Adalet Bakanı Tunç soru üzerine, yargı kararlarının eleştirilebileceğini, ancak o kararı verenlerle ilgili tehditkar açıklamaların yapılamayacağını söyledi.

Yargı mensuplarının tehdit edilmesinin suç olduğunu anımsatan Tunç, "Yargı görevini yapanları etkilemeye yönelik eylem ve söylemlerin Türk Ceza Kanunu'na göre suç olduğu bellidir." dedi.

Bazı soruşturmalarda bazı siyasilerin, "çok çirkin ve kabul edilemez" ifadeler kullandığını dile getiren Tunç, "Bunu terk etmeleri lazım." dedi.

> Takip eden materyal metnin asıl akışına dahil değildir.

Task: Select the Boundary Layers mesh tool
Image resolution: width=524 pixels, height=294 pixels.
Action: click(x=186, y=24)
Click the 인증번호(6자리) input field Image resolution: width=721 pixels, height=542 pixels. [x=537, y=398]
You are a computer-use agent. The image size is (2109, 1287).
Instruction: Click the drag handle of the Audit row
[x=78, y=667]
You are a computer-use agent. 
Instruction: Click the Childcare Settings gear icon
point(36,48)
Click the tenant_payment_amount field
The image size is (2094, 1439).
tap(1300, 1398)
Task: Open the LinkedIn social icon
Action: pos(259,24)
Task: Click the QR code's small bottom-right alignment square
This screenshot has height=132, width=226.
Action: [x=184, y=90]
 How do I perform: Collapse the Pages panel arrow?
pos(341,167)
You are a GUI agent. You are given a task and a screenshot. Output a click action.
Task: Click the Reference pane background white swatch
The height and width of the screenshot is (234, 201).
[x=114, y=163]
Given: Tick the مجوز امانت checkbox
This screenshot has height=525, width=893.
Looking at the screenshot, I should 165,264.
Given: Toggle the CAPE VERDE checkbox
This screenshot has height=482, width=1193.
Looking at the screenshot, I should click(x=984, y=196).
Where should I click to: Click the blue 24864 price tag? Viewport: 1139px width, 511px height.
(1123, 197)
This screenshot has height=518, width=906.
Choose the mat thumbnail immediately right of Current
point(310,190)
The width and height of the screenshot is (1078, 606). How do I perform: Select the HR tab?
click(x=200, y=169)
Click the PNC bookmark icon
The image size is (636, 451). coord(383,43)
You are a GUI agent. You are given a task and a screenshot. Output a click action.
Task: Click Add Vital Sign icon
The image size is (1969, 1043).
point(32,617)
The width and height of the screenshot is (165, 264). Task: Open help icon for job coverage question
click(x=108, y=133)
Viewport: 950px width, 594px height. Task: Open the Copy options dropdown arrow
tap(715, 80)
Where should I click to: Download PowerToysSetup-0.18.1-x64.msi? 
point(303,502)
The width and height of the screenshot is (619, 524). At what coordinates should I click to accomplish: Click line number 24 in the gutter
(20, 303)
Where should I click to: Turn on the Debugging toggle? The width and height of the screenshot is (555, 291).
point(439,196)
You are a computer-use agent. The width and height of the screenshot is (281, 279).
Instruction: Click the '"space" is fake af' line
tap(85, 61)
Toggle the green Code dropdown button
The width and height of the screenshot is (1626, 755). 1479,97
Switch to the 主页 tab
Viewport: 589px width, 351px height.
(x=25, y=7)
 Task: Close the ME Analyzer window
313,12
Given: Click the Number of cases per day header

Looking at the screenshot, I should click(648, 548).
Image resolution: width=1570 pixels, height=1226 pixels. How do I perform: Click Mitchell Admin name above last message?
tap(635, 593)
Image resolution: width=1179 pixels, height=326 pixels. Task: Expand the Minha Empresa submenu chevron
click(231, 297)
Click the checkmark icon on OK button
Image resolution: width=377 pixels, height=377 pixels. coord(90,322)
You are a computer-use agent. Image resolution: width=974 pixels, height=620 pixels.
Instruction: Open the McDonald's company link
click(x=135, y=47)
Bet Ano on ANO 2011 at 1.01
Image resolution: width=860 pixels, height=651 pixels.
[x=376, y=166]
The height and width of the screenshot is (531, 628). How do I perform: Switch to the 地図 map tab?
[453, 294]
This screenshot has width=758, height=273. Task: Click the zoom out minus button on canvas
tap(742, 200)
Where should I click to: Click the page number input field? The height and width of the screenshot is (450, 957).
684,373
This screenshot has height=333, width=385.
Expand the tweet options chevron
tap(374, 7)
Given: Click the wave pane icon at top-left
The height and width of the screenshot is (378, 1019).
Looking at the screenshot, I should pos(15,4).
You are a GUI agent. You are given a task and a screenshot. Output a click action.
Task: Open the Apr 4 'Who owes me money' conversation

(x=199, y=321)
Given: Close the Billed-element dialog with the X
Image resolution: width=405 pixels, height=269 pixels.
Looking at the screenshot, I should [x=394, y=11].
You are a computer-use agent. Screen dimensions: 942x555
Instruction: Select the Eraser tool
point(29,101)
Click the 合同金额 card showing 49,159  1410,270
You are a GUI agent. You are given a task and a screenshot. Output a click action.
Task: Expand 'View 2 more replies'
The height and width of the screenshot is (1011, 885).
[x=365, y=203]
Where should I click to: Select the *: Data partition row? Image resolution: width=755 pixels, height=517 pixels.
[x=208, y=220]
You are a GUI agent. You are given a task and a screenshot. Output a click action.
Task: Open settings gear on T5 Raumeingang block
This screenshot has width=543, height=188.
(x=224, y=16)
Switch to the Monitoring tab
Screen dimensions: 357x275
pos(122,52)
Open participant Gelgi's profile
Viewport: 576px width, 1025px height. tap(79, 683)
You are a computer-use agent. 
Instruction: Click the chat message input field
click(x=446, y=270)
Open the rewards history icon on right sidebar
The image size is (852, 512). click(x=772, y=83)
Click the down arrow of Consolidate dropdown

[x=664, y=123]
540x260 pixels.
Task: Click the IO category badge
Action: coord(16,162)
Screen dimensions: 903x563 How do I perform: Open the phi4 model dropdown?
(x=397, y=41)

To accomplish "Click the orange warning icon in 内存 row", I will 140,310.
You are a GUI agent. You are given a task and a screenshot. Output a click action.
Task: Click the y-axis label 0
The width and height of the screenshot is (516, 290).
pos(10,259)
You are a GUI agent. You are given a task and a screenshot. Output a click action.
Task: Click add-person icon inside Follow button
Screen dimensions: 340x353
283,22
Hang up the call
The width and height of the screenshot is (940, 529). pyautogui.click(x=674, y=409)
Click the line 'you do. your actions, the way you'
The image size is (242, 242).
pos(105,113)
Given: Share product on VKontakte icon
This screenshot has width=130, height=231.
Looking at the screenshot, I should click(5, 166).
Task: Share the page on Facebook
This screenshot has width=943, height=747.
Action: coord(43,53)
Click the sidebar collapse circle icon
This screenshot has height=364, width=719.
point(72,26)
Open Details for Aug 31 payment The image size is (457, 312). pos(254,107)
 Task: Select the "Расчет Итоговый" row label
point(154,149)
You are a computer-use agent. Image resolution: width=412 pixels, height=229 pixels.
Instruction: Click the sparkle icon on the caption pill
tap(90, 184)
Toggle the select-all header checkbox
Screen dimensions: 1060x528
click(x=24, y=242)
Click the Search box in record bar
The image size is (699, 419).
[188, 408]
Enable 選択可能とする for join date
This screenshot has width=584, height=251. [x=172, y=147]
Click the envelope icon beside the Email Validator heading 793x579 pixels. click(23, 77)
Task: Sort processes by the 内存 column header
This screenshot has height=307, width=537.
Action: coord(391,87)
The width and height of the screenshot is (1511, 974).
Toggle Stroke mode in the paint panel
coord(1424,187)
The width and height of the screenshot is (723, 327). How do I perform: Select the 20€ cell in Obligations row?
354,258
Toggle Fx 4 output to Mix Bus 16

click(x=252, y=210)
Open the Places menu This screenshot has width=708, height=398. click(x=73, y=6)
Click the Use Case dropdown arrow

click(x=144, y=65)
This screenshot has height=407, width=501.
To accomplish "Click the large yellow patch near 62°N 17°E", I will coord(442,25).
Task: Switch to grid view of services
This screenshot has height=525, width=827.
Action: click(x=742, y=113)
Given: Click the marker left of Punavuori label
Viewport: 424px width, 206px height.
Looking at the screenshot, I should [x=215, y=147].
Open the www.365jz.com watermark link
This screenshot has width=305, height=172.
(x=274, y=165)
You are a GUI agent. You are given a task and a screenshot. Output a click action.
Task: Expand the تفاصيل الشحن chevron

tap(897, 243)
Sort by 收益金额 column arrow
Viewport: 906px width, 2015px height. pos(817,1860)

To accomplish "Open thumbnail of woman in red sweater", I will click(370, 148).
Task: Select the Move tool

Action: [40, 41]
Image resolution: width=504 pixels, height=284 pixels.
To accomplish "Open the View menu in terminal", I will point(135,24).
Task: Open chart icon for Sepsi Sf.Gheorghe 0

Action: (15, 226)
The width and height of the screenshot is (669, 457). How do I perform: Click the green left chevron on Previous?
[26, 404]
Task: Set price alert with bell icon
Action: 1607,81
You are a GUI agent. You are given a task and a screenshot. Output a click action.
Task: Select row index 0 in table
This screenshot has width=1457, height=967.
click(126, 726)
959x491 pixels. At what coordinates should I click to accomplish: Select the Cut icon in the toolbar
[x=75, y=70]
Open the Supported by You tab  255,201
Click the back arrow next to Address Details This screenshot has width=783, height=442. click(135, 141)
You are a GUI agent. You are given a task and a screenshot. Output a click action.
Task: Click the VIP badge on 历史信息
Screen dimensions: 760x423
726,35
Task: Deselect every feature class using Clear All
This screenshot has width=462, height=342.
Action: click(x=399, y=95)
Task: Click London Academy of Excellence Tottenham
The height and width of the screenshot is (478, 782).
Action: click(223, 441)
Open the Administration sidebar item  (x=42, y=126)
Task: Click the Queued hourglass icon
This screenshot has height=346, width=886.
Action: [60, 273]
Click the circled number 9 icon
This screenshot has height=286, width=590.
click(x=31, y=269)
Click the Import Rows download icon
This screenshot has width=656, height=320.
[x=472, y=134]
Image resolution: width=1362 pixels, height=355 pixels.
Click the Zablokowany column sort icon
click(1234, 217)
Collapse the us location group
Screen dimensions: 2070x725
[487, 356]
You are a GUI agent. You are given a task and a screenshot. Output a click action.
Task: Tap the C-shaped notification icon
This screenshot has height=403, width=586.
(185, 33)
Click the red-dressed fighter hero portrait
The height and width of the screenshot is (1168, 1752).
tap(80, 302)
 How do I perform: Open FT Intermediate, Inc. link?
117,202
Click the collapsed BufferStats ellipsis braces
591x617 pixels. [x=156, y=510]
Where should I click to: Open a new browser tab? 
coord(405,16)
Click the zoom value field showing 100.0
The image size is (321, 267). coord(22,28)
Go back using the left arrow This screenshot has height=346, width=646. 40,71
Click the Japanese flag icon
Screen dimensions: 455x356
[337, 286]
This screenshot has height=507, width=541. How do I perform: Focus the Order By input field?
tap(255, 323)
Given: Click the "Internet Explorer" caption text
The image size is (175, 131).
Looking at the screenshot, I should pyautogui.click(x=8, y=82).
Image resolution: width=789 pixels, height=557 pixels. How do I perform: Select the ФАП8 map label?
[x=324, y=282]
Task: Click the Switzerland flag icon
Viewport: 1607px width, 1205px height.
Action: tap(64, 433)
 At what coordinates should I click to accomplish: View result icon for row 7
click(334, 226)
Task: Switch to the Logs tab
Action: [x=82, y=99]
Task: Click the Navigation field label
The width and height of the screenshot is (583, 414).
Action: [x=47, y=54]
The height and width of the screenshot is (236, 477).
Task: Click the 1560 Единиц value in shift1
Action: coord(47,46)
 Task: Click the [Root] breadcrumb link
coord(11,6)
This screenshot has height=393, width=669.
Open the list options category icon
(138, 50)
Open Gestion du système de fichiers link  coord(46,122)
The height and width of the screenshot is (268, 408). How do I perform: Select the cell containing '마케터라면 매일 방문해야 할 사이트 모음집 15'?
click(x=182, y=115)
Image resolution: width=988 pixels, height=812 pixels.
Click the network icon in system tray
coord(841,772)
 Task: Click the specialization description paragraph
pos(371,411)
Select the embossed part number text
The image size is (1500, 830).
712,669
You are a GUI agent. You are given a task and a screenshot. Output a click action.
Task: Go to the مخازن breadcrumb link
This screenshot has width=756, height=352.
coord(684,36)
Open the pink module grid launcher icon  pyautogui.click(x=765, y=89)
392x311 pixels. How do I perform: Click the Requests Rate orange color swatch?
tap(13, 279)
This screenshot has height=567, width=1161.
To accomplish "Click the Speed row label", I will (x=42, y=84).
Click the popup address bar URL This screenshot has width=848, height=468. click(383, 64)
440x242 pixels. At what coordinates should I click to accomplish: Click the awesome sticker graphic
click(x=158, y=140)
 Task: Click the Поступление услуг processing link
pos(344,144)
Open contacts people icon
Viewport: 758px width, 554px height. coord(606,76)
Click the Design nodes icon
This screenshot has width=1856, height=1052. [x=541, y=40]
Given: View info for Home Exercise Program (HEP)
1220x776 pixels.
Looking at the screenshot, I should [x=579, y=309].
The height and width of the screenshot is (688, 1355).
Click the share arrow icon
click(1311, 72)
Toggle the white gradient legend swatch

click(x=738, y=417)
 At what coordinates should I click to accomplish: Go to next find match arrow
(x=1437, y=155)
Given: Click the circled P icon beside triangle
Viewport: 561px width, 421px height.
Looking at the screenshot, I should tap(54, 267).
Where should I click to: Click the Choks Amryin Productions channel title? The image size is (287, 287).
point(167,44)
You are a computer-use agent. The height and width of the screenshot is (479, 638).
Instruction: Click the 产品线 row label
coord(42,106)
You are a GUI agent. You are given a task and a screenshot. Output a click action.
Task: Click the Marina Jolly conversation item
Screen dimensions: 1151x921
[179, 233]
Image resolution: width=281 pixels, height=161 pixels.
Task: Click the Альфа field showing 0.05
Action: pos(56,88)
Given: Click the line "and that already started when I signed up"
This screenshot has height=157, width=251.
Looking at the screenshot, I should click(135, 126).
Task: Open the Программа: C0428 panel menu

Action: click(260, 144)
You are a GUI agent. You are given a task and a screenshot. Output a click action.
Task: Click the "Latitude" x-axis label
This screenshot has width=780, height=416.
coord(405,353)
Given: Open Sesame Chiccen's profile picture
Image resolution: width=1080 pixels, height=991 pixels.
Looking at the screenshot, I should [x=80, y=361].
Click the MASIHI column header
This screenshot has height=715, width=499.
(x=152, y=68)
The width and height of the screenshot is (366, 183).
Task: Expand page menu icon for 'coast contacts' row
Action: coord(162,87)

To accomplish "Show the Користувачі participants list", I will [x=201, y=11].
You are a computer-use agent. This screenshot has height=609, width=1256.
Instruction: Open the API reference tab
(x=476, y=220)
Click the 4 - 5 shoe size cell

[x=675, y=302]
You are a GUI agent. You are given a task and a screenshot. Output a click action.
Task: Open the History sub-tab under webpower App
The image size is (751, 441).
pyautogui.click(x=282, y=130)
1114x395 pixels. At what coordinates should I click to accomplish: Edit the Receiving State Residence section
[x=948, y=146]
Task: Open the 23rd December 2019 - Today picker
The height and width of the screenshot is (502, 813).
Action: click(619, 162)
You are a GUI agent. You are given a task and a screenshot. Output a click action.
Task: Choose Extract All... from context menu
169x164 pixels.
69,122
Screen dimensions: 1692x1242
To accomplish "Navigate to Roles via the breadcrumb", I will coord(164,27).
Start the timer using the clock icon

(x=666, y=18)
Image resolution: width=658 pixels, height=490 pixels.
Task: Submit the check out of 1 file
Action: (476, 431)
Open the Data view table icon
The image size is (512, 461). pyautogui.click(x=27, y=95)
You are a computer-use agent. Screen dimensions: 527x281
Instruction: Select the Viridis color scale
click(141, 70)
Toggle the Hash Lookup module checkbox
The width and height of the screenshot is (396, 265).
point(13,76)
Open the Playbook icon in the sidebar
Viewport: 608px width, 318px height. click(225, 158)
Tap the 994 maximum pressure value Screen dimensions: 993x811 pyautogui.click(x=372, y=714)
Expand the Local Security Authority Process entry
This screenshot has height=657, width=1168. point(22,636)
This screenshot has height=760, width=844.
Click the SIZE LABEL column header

Soruşturma devam ederken şüpheli hakkında "suçlu" ya da "suçsuz" denilemeyeceğini ifade eden Tunç, "Soruşturma aşamasında hem lekelenmeme hakkı hem masumiyet karinesi, bunlar hukukun temel karineleridir. Başlayan bir soruşturmayla ilgili dosyaya vakıf değilsiniz, delilleri bilmiyorsunuz, iddianın ne olduğunu bilmiyorsunuz, çıkıp 'Bu bizim adamdır, buna kasıtlı olarak bu yapılıyor' derseniz, yargı mensuplarına yönelik çirkin sözler söylerseniz bu hukuk devletinde kabul edilmez. Hatta Türk Ceza Kanunu'na göre de suç teşkil eder. Yargıyı etkileme suçunu teşkil eder." diye konuştu.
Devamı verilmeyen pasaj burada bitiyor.